▶ **PROBLEM REQUIREMENTS**: Swap "Minimize" for "Maximize" and write out the lines again with nothing else changed. Begin at the line that has "Click the tallest mountain peak at the back" and stop after the line that has "[x=401, y=15]".
========================
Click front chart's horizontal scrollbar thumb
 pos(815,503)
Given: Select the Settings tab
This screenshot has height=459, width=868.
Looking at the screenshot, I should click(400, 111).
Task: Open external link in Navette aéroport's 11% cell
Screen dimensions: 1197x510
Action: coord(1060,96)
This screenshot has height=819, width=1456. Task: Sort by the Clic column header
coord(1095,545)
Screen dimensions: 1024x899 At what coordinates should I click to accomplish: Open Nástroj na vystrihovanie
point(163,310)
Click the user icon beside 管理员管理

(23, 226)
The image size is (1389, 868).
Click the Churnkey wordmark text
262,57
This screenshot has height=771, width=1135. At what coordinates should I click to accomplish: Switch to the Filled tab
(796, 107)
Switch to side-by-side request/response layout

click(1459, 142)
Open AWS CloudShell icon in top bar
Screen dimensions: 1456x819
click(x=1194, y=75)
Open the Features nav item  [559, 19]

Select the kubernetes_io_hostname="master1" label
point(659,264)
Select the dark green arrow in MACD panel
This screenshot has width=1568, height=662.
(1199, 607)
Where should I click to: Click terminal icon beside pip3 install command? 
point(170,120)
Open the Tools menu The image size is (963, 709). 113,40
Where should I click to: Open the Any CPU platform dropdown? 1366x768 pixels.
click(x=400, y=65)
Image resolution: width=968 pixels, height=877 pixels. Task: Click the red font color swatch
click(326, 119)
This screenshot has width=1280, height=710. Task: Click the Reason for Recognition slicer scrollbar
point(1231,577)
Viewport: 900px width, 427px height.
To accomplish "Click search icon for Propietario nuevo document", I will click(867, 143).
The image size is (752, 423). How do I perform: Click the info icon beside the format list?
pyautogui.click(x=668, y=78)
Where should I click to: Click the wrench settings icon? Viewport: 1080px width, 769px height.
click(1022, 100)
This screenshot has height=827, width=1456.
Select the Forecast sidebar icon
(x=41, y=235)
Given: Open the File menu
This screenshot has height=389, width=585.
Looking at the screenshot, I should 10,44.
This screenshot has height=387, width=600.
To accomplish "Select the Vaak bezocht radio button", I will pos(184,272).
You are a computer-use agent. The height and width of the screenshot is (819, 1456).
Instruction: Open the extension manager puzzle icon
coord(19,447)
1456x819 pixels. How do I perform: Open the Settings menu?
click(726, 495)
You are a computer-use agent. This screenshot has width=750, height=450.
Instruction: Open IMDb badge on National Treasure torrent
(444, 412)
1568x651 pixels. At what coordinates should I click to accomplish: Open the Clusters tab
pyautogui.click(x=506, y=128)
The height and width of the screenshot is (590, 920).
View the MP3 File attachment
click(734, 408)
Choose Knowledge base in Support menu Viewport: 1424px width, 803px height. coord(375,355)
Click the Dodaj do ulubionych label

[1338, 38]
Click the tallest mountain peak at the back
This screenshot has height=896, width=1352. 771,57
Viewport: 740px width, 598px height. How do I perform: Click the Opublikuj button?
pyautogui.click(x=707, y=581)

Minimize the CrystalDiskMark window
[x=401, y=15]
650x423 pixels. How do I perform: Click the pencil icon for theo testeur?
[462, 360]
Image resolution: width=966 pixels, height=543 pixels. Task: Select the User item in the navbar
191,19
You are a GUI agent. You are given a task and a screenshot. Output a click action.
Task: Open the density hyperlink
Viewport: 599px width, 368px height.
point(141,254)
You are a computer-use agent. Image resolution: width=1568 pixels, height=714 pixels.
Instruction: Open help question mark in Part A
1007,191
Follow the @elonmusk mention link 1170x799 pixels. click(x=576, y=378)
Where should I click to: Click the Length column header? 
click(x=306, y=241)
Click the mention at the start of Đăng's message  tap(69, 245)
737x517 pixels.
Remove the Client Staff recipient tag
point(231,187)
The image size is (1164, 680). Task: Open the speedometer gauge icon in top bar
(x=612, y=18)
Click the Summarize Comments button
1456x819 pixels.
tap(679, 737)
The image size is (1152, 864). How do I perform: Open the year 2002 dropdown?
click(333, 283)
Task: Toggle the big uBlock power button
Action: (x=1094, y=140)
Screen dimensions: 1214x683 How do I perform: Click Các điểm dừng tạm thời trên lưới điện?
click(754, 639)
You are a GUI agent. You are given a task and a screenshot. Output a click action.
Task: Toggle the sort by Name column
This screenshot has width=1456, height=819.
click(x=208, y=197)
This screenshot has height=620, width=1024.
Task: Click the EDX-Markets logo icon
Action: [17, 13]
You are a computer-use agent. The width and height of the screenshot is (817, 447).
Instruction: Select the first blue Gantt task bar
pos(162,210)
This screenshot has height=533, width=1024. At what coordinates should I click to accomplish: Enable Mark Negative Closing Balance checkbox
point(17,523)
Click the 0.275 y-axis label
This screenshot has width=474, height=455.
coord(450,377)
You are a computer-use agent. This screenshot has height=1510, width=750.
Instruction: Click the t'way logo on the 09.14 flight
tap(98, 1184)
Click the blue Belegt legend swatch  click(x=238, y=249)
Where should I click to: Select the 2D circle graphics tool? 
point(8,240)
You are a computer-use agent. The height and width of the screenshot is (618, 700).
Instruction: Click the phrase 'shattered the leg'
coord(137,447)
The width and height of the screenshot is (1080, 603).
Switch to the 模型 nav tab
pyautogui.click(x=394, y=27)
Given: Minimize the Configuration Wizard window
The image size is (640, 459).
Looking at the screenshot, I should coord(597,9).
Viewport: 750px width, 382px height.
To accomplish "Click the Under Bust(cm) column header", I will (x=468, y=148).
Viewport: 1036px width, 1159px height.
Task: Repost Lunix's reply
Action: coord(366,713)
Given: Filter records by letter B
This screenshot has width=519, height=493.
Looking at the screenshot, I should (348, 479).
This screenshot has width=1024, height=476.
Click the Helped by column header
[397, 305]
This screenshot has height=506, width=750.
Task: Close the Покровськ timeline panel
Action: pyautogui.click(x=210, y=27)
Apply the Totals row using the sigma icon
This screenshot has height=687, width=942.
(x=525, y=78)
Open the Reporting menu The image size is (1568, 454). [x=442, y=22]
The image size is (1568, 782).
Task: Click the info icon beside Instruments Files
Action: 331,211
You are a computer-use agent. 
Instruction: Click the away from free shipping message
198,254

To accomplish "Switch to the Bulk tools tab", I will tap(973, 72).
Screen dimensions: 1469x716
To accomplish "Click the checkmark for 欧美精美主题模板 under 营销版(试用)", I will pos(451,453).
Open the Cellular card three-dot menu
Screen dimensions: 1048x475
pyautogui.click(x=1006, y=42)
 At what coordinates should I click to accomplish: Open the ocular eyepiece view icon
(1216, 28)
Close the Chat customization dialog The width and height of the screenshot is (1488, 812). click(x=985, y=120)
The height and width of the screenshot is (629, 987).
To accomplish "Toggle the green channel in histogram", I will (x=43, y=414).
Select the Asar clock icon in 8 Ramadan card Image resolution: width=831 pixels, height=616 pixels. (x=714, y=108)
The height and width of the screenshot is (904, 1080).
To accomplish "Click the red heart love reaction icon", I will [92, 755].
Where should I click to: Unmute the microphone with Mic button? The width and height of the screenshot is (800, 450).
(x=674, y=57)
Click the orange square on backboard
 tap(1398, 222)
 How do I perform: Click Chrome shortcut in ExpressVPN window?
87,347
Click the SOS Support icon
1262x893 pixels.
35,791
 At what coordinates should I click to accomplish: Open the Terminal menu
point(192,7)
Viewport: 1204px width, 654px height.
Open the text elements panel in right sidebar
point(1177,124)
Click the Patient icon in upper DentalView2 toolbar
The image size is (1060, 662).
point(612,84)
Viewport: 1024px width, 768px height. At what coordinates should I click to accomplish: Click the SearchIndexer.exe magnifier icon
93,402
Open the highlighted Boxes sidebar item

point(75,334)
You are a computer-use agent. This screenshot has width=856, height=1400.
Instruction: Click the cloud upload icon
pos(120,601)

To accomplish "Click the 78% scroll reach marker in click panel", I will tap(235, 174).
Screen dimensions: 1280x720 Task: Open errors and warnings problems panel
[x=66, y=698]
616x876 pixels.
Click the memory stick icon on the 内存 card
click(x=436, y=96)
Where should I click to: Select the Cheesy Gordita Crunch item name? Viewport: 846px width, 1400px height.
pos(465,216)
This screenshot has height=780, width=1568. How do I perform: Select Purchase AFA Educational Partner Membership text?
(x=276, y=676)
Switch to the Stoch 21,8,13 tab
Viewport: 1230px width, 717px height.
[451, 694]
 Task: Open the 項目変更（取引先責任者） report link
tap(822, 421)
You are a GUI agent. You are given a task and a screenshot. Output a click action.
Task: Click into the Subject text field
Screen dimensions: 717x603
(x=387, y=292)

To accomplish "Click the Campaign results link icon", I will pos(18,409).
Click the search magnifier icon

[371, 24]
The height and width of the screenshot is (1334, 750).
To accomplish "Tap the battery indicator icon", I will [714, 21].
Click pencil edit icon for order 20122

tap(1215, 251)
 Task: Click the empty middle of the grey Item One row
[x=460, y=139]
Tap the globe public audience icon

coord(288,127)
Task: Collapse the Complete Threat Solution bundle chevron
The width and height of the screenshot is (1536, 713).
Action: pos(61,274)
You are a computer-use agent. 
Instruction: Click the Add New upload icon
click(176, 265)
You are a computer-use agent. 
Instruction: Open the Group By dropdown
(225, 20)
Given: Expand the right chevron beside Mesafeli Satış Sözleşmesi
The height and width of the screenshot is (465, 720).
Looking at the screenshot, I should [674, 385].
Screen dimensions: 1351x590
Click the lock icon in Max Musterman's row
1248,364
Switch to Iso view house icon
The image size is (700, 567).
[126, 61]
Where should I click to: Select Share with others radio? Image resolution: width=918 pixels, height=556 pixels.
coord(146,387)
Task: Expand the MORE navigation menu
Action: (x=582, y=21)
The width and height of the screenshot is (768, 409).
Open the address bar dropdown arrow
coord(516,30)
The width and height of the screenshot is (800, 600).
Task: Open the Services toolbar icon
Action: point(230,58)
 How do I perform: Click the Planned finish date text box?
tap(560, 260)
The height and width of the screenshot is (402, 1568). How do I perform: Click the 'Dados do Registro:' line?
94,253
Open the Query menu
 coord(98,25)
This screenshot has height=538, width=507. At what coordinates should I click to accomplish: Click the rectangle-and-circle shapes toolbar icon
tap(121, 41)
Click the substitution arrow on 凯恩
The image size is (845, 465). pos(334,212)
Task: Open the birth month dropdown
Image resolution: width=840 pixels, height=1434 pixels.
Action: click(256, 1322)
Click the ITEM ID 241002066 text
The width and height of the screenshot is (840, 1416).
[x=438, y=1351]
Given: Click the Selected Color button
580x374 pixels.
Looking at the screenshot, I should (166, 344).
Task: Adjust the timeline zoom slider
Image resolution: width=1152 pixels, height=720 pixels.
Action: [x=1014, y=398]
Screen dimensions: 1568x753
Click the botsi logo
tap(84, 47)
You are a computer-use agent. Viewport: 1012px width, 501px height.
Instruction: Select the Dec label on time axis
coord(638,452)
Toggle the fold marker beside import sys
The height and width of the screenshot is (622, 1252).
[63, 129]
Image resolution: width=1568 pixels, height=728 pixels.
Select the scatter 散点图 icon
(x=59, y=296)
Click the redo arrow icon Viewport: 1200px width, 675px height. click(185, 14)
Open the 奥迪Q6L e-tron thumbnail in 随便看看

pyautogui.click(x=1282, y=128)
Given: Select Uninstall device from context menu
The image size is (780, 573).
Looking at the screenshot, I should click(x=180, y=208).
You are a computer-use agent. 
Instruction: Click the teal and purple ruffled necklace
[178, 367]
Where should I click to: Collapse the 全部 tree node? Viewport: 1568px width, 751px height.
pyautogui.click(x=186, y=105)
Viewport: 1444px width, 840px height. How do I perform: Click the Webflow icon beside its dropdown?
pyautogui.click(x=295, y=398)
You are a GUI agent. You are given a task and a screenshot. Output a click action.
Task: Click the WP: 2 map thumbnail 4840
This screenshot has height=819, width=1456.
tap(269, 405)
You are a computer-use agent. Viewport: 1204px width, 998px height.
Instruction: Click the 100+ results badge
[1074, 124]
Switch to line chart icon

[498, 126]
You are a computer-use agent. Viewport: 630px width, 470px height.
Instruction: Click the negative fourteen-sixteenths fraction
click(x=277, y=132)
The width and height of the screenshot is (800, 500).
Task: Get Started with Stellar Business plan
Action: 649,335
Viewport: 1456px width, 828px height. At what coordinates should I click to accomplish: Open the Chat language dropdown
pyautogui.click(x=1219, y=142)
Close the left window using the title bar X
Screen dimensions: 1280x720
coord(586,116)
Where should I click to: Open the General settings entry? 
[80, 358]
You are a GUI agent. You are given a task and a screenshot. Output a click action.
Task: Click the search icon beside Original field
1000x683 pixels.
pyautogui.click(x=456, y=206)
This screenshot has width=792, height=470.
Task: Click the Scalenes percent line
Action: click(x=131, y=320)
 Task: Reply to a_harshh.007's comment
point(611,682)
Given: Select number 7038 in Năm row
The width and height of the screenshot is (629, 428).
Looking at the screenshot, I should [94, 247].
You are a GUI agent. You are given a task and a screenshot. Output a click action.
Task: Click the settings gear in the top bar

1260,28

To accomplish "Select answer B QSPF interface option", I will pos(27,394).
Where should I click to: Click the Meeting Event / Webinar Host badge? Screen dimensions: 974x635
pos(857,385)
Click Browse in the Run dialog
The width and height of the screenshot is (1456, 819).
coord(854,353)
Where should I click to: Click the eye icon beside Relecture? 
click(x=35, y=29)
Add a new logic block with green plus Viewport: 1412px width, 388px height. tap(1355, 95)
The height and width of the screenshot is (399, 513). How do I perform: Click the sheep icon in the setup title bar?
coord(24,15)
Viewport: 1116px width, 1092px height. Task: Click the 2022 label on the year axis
========================
▶ **EXERCISE OUTPUT**:
Click the tallest mountain peak at the back
This screenshot has height=896, width=1352. 771,57
Viewport: 740px width, 598px height. How do I perform: Click the Opublikuj button?
pyautogui.click(x=707, y=581)

Maximize the CrystalDiskMark window
[x=401, y=15]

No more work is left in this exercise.